By Mark C.N. Sullivan

The Holy Cross campus isn't called "the Hill" for nothing. The architecture and the panoramic view take one's breath away. So does the topography.
"I don't think anyone gains the Freshman 15," says Raven Tukes '15, a member of the College's cheerleading squad. "You walk off all your meals just returning to your dorm afterward. And the Hart Center on top of the hill-you get a workout just getting there."
In fact, there's only one row of residence halls that sits along a flat road, earning that thoroughfare the nickname "Easy Street." Living on a slant is a shared experience that leads to a distinct camaraderie, students say.
"It's a commonality we all share," says Solon Kelleher '15, who hosts a Friday-morning radio show on WCHC. "Everybody needs to truck up the hills. You can extend that to other aspects of life. Everybody has challenges in life."
Someone suggests a Jesuit could do something with that metaphor. "Absolutely," Kelleher agrees, with a smile.
PHOTO: The photographs on the wall and the dress code may have changed, but the students in this archival photo from 1938 (inset) seem as relaxed as Mulledy resident Connor May '15 of Wakefield, Mass., (with basketball).
That communitarian spirit is part and parcel of the student experience at Holy Cross, where a cornerstone of the residence life system is the Jesuit concept of cura personalis, or care for the whole person. At Holy Cross, a residence hall is not just a place to sleep and hang your backpack. "Our hall motto at Wheeler," observes Tukes, "is 'More Than a Building.' "
"More than a building" is a phrase Ed Coolbaugh, assistant dean of students and director of residence life and housing, likes to hear. "The mission of the department of residence life and housing is to create residential communities energized by all residents. We provide residence halls that are not only safe and clean, but also promote fun, personal growth and development," he says. "The residential experience is where ideas are discussed, concepts explored and skills practiced."
Ben Kadamus, associate director of residence life and housing, agrees. "Residence halls provide an outside-the-classroom education. A lot of life skills are learned there," he explains. "We stress community."
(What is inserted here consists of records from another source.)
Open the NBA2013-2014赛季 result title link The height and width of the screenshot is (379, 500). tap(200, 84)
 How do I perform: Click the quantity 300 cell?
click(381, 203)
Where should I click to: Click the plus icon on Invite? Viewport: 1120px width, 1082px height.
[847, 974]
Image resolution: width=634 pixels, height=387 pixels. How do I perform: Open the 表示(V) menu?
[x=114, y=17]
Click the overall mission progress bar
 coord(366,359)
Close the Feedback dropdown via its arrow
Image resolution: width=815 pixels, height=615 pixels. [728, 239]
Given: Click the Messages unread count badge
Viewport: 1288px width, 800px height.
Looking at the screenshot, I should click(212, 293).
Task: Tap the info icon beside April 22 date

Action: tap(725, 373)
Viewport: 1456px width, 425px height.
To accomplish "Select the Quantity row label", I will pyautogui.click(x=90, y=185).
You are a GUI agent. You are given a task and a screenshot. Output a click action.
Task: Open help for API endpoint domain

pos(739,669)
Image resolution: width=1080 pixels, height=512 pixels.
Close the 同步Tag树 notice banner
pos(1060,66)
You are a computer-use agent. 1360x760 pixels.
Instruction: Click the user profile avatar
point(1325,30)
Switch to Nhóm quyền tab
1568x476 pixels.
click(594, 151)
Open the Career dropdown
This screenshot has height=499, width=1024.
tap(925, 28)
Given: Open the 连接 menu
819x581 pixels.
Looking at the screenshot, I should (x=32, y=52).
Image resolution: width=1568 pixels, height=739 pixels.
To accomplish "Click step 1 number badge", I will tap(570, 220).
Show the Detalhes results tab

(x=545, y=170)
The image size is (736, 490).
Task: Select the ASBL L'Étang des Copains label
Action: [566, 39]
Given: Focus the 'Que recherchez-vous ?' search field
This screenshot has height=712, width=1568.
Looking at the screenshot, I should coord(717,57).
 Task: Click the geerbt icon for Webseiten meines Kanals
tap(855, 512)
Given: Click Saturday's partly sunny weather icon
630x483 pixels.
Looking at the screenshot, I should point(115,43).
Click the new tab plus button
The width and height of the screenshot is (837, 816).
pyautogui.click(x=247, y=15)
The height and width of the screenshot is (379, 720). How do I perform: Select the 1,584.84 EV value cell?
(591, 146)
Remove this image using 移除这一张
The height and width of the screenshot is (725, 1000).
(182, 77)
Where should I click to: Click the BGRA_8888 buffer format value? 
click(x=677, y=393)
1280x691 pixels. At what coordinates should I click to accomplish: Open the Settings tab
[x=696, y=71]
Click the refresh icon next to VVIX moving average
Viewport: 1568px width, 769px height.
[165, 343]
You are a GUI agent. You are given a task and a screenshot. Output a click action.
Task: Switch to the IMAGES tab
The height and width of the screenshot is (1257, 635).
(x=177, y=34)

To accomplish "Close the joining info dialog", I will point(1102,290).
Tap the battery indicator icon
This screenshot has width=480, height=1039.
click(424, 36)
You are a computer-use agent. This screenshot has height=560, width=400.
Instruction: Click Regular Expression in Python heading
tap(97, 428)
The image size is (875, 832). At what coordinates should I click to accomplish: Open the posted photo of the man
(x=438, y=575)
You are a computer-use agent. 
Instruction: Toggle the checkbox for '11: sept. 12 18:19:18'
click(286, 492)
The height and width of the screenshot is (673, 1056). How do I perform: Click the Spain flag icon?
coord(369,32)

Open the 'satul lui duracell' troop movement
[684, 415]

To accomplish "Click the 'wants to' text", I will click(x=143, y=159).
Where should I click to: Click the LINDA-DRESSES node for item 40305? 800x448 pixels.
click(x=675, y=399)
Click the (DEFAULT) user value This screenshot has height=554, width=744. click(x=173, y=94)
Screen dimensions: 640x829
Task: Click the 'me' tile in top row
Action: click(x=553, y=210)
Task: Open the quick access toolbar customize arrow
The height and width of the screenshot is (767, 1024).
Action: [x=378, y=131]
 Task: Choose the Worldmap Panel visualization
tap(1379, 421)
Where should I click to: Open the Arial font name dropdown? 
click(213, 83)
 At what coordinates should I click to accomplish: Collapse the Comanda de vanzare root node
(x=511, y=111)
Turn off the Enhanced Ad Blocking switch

Coolbaugh notes that the resident assistants (RAs) in each hall encourage the cura personalis concept. "Each RA is integral to the development of floor communities that role model care of self and others," he explains. "This and the other three cocurricular cornerstones-reflective habits, community and citizenship, and multicultural competency-serve as the foundation of the out-of-class learning experience."
RAs, whose positions are considered premiere leadership opportunities at Holy Cross, are the "lifeblood of our residential campus," Coolbaugh says.
The residence life staff, which prides itself on the welcoming atmosphere of their offices in the Hogan Campus Center, shares the belief that a student's residence hall is a place where he or she can learn and grow. "And maybe make some mistakes," Kadamus adds, "which is all well and good. It's a synthesized education. It's important to be a whole person. Overall, we try to help students develop a balanced life."
Consider Montserrat, a program that "introduces first-year students to a liberal arts education," director Denise Schaeffer explains. The freshmen enroll in a two-semester Montserrat seminar from one of five thematic clusters: Self, Divine, Natural World, Global Society and Core Human Questions. The students from each cluster are assigned to the same residence hall, so they can engage with each other in their living space as well as the classroom. It is, quoting an oft-used phrase when describing the programs, a "living, learning and doing experience."
Montserrat helps students connections on several levels, Schaeffer continues. "In the small seminar, students and professors really get to know one another, setting the stage for long-term mentoring relationships and friendships," she says. "Also, the common texts and events in each interdisciplinary cluster foster connections among the different seminars in that cluster. Students learn to look at issues from multiple perspectives and to connect the specific topic of their course to broader questions and themes."
But the icing on the cake is how the concepts raised in their Montserrat courses carry over to their home life. "The program fosters a connection between what students learn in the classroom and the other parts of their lives, as they continue their discussions in the residence hall and participate in off-campus activities," Schaeffer says.
When Montserrat's living-in-community plan was introduced, Coolbaugh says, the Division of Student Affairs was involved from the very beginning. "During implementation many residence life programs were modified to complement Montserrat," he says. "And Montserrat faculty have office space in the three first-year halls as well as seminar space." In addition, all RAs participated in Montserrat their first year and are able integrate their experience into their leadership positions.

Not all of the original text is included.